OpenAGI Foundation Launches Lux: A Foundation Computer Use Model that Tops Online Mind2Web with OSGym At Scale

How do you flip gradual, guide click on work throughout browsers and desktops right into a dependable, automated system that can really use a pc for you at scale? Lux is the newest instance of pc use brokers transferring from analysis demo to infrastructure. OpenAGI Foundation workforce has launched Lux, a basis mannequin that operates actual desktops and browsers and stories a rating of 83.6 on the Online Mind2Web benchmark, which covers greater than 300 actual world pc use duties. This is forward of Google Gemini CUA at 69.0, OpenAI Operator at 61.3 and Anthropic Claude Sonnet 4 at 61.0.

What Lux Actually Does?

Lux is a pc use mannequin, not a chat mannequin with a browser plugin. It takes a pure language purpose, views the display screen, and outputs low degree actions similar to clicks, key presses and scroll occasions. It can drive browsers, editors, spreadsheets, electronic mail shoppers and different desktop purposes as a result of it really works on rendered UI, not on utility particular APIs.

From a developer perspective, Lux is offered via the OpenAGI SDK and API console. The analysis workforce describes goal workloads that embody software program QA flows, deep analysis runs, social media administration, on-line retailer operations and bulk information entry. In all of those settings the agent must sequence dozens or lots of of UI actions whereas staying aligned with a pure language job description.

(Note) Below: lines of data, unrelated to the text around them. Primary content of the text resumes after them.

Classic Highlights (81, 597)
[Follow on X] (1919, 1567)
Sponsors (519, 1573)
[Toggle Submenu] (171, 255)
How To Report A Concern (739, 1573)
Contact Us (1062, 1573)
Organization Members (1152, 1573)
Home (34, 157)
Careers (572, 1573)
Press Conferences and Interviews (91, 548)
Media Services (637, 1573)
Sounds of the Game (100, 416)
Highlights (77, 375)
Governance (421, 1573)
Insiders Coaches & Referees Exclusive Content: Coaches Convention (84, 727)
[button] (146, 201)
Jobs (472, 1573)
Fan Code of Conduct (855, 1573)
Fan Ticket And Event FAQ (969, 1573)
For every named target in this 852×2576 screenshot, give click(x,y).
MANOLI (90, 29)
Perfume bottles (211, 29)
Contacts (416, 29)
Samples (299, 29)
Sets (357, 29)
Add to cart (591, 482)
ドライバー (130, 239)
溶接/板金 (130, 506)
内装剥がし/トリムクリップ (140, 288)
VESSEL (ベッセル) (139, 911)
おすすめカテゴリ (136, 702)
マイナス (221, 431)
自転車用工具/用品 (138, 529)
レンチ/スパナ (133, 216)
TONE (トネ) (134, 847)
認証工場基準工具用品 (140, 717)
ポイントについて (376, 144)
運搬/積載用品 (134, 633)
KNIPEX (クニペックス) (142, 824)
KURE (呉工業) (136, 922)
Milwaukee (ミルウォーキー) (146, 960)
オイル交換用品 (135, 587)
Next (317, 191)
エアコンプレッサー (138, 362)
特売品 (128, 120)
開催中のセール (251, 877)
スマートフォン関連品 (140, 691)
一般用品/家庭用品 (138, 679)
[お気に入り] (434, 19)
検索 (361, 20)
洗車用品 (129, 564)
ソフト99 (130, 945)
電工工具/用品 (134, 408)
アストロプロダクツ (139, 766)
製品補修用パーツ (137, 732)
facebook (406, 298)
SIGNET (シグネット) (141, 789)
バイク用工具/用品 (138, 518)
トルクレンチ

Three Execution Modes For Different Control Levels

Lux ships with three execution modes that expose completely different tradeoffs between pace, autonomy and management.

Actor mode is the quick path. It runs round 1 second per step and is aimed toward clearly specified duties similar to filling a type, pulling a report from a dashboard or extracting a small set of fields from a web page. Think of it as a low latency macro engine that nonetheless understands pure language.

Thinker mode handles imprecise or multi step targets. It decomposes the excessive degree instruction into smaller sub duties after which executes them. Example workloads embody multi web page analysis, triage of lengthy electronic mail queues or navigation of analytics interfaces the place the precise click on path will not be specified upfront.

Tasker mode offers most determinism. The caller provides an specific Python record of steps that Lux executes one after the other and it retries till the sequence completes or hits a tough failure. This permits groups to maintain job graphs, guardrails and failure insurance policies in their very own code whereas delegating UI management to the mannequin.

Tasker, Actor and Thinker are the three main modes for procedural workflows, quick execution and sophisticated purpose fixing.

Benchmarks, Latency And Cost

On Online Mind2Web, Lux reaches a hit charge of 83.6 %. The similar benchmark stories 69.0 % for Gemini CUA, 61.3 % for OpenAI Operator and 61.0 % for Claude Sonnet 4. The benchmark accommodates greater than 300 internet primarily based duties collected from actual providers, so it’s a helpful proxy for sensible brokers that drive browsers and internet apps.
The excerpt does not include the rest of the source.